_WORK TO BE COMPLETED:_ This exercise asks for every line of the material that contains the word "agent".

━━━━━ SOURCE DATA ━━━━━

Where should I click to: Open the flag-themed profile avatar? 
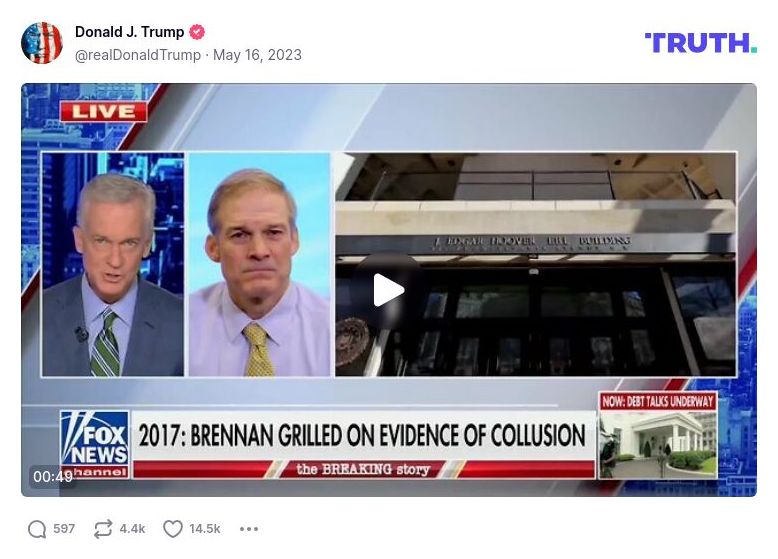pyautogui.click(x=42, y=43)
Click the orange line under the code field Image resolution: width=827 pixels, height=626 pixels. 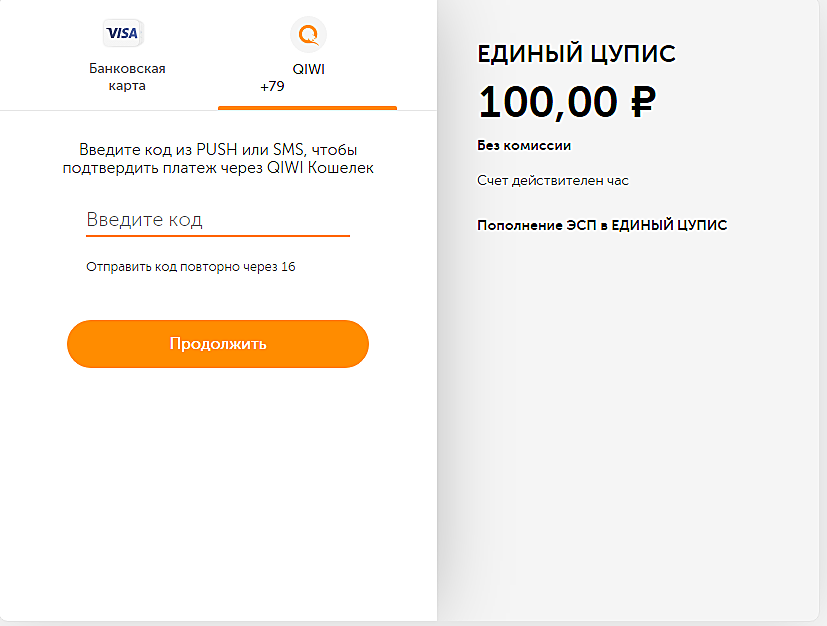[x=218, y=236]
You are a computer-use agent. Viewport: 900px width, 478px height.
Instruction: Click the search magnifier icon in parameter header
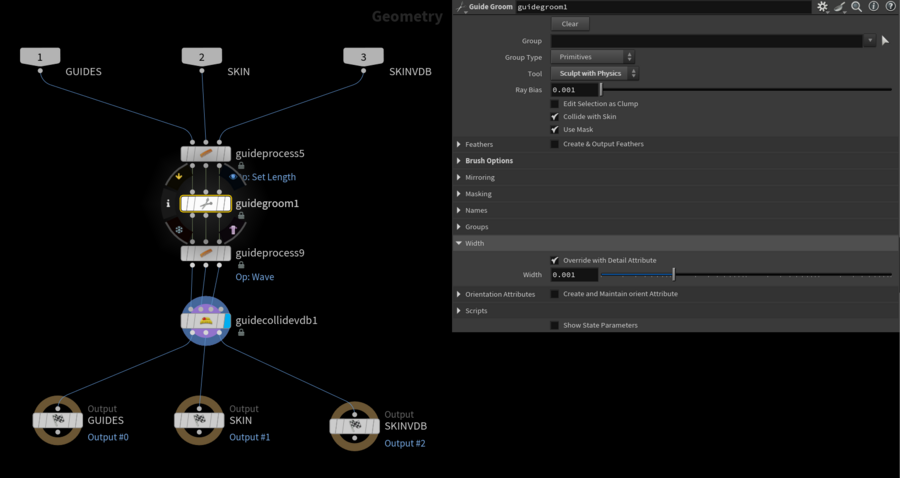(856, 7)
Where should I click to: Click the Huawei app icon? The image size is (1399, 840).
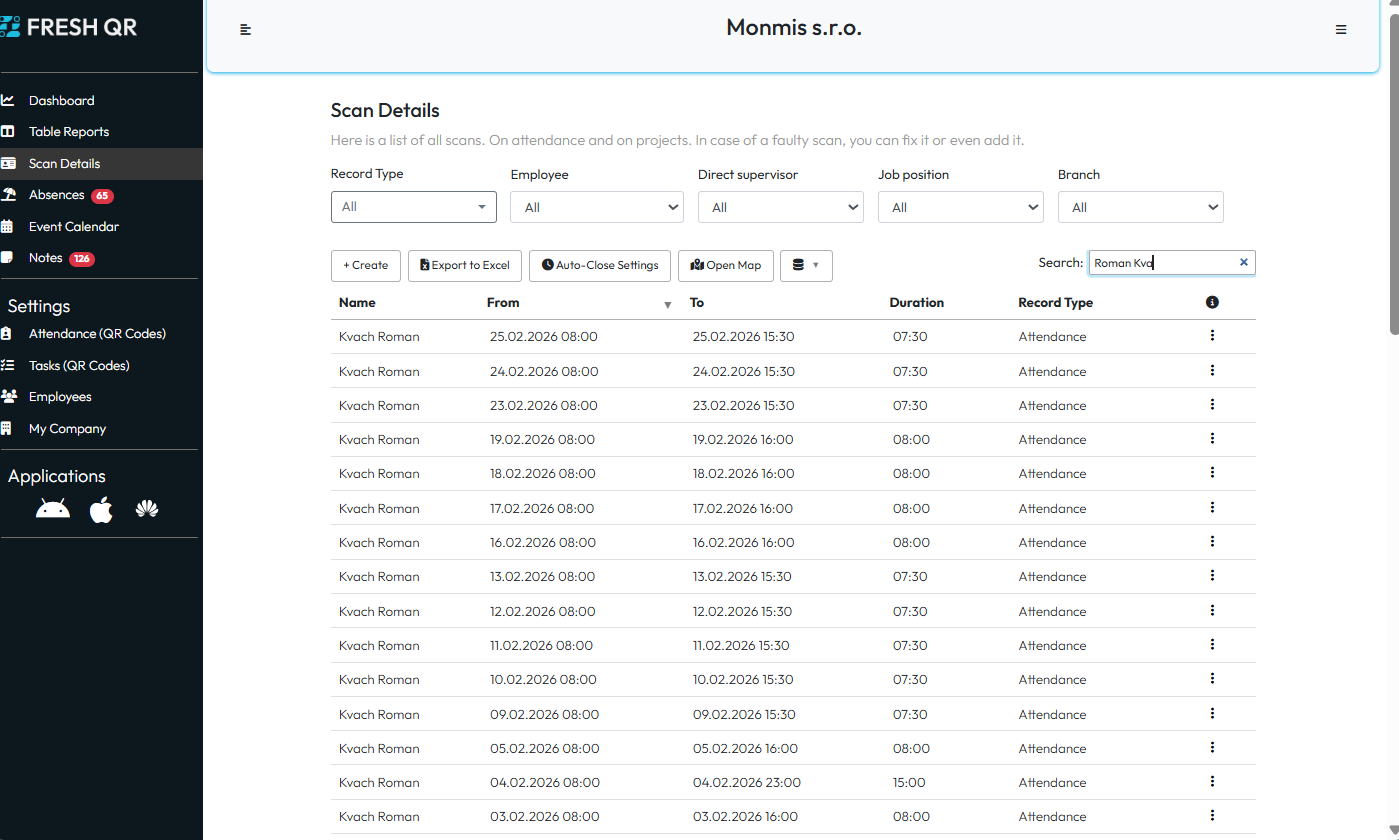pyautogui.click(x=148, y=510)
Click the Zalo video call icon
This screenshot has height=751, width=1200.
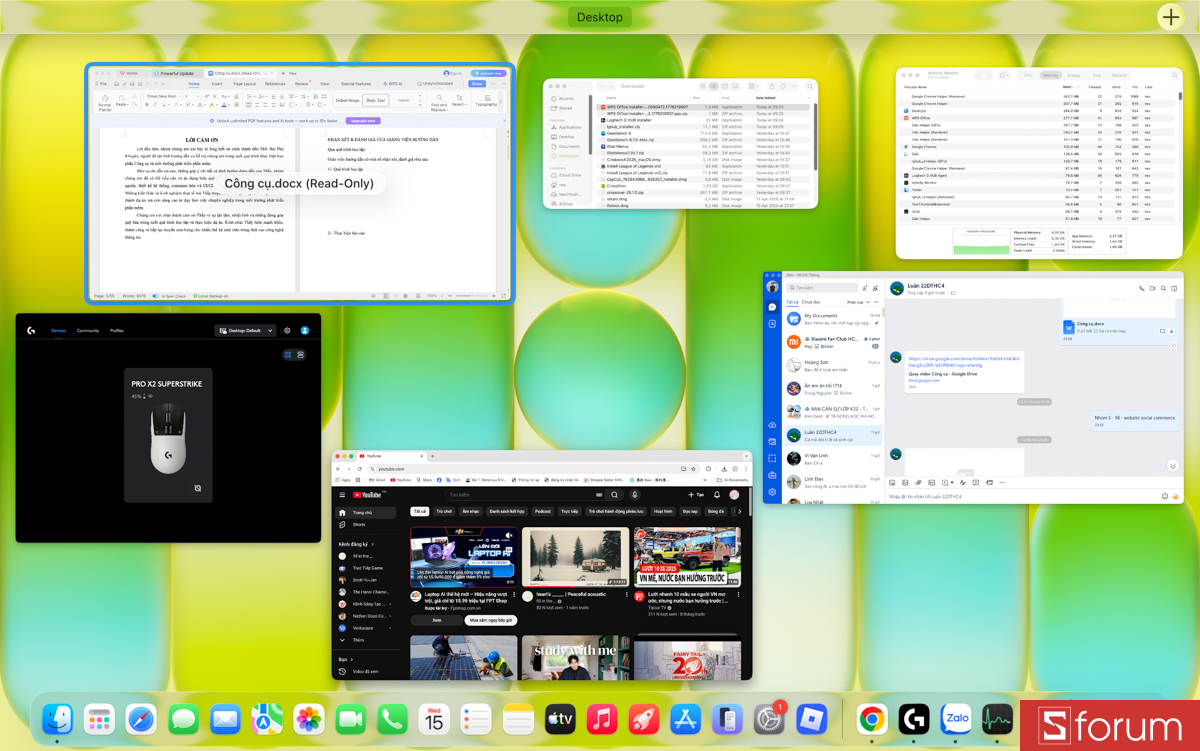coord(1152,288)
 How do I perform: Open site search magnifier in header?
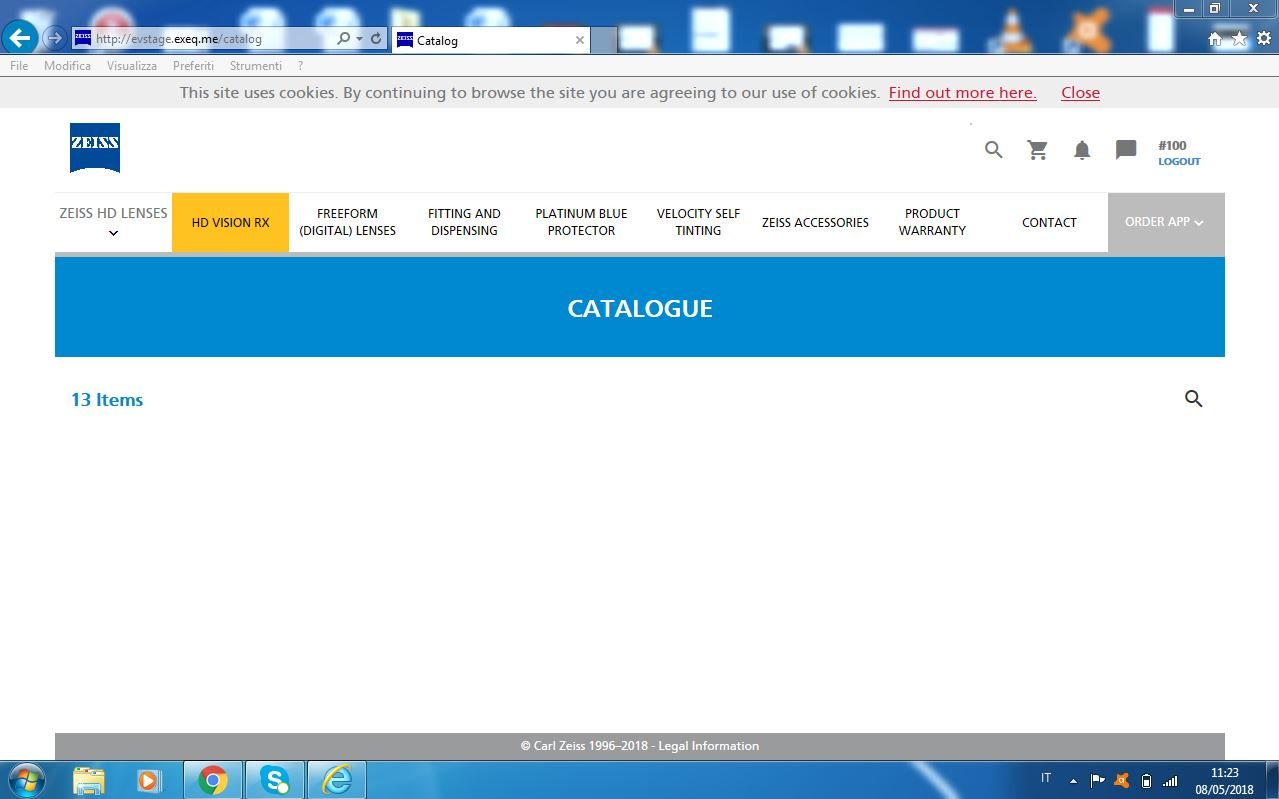coord(993,150)
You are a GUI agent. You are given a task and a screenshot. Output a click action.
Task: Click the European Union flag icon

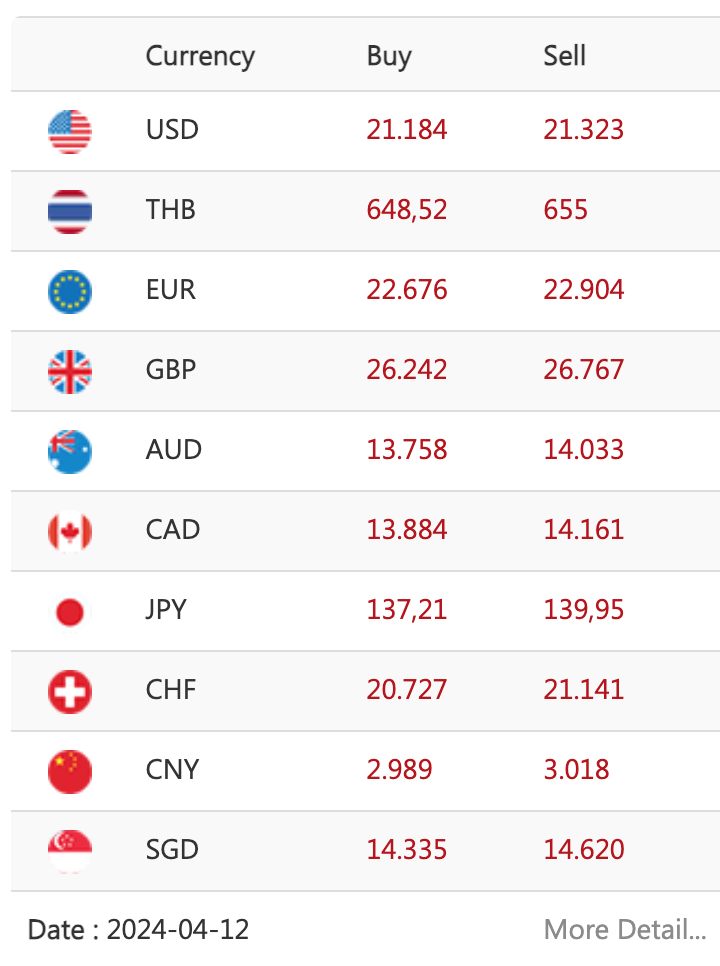pos(70,291)
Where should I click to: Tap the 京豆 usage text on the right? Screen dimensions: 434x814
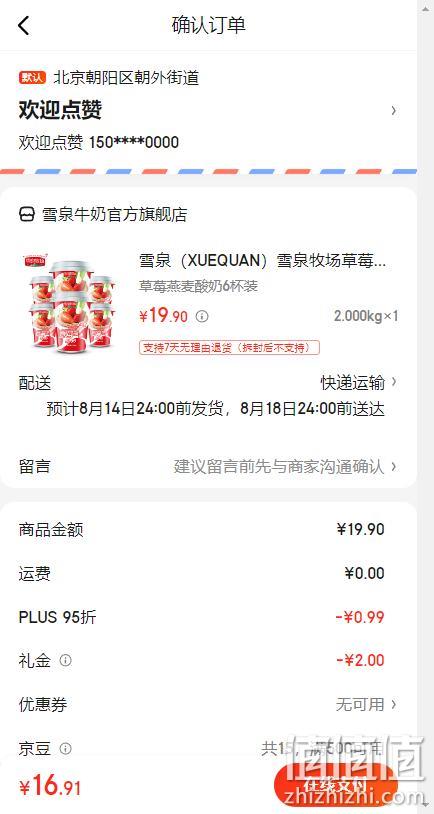(x=322, y=749)
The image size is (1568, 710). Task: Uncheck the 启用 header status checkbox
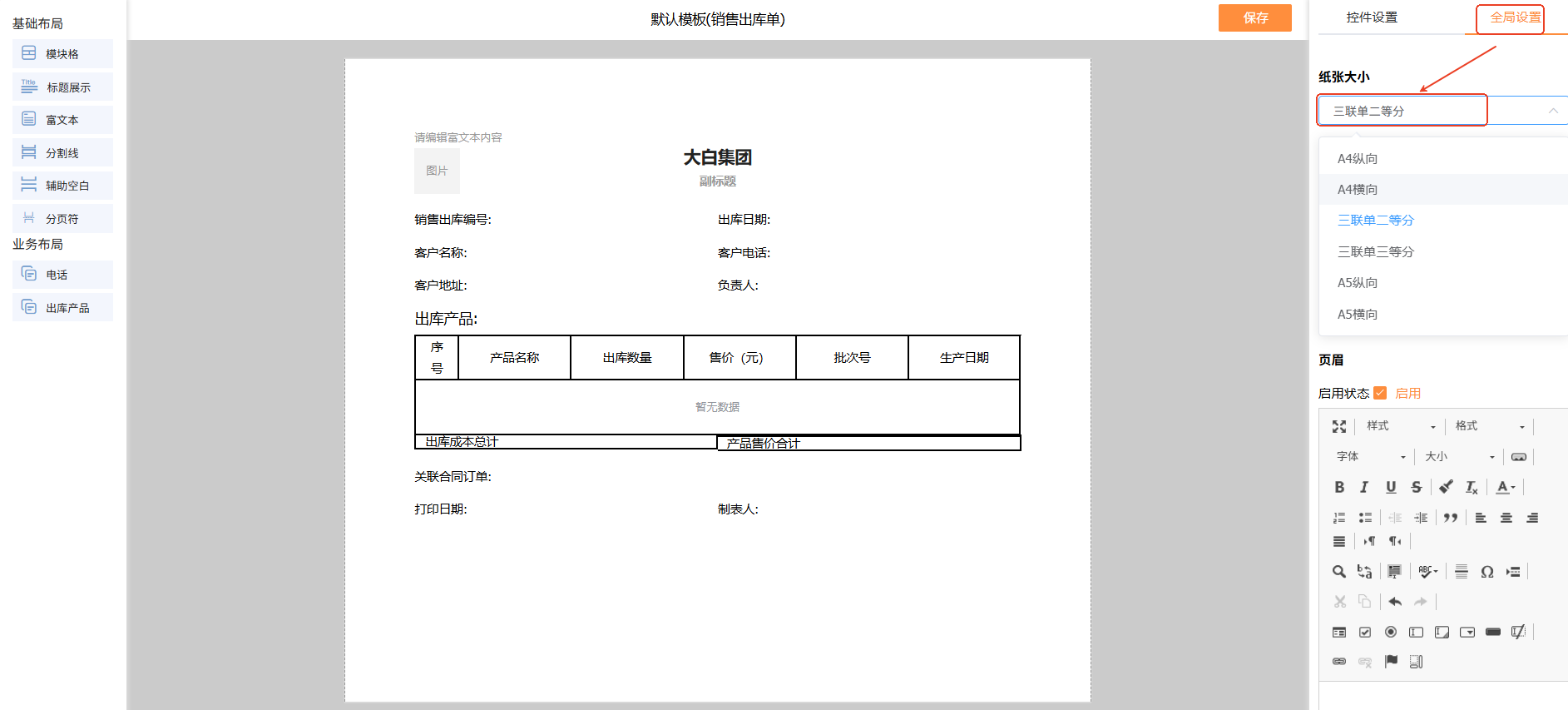tap(1380, 393)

━━━━━

_TASK OUTPUT:_
You are a computer-use agent. Viewport: 900px width, 478px height.
You are a GUI agent. You are given a task and a screenshot. Output a click action.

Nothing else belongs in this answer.